Joseph couldn’t speak. He nodded instead. Charley Cat stretched one clawed hand to the west, to the silent host that waited for him far down Firedown Road.
A monstrous shadow separated itself from the mass. It stretched toward the little assembly at the crossroads. The tip came forward without its darkness breaking once, and Joseph’s skin began to crawl: it was a snake as big around as two men. Its body covered half the two hundred or so feet between the Carnival crowd and the crossroads, and still the thing continued to advance. Joseph turned away. Charley Cat placed his hands on Joseph’s shoulders and held him fast.
“I’ve said yes,
” Joseph croaked. “I don’t need to meet any more of your company tonight.”
“My sister and I travel with other gods than just our family,” Charley Cat replied.
“Please. Surely the deal is done.”
The head of the thing reached them. Joseph cringed at its approach, but Charley Cat’s claws were deep in his shoulders and he was unable to close his eyes or hide his face. The air around the creature thickened and thinned in irregular pulses. His mother’s body shuddered and tumbled on the ground like a leaf caught in a dust-devil. The monster seemed to move not under its own strength, but by pushing the very universe aside as it stretched.
Although its motion was nearly silent, Joseph felt the soft noise of its passing would deafen him.

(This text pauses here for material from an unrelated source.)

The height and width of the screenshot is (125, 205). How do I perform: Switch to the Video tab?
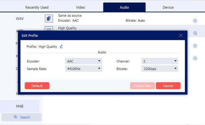click(81, 7)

As it approached, Joseph could make out a sleek, narrow fin along its spine. He realized it was no snake, but some monstrous eel. When Charley Cat released him, Joseph fell to his knees. He clamped his hands over his ears, but still heard the very air shrieking with its every sinuous move.
Its flat, reflective eyes never seemed to focus on their little group, but as it passed them ridges of skin along its side rolled up to reveal eye after eye. Long gashes winked open within its hide. Joseph glanced into one and fell, writhing and screaming, into the dirt. The abomination continued to move, and the world groaned and hiccoughed as it came.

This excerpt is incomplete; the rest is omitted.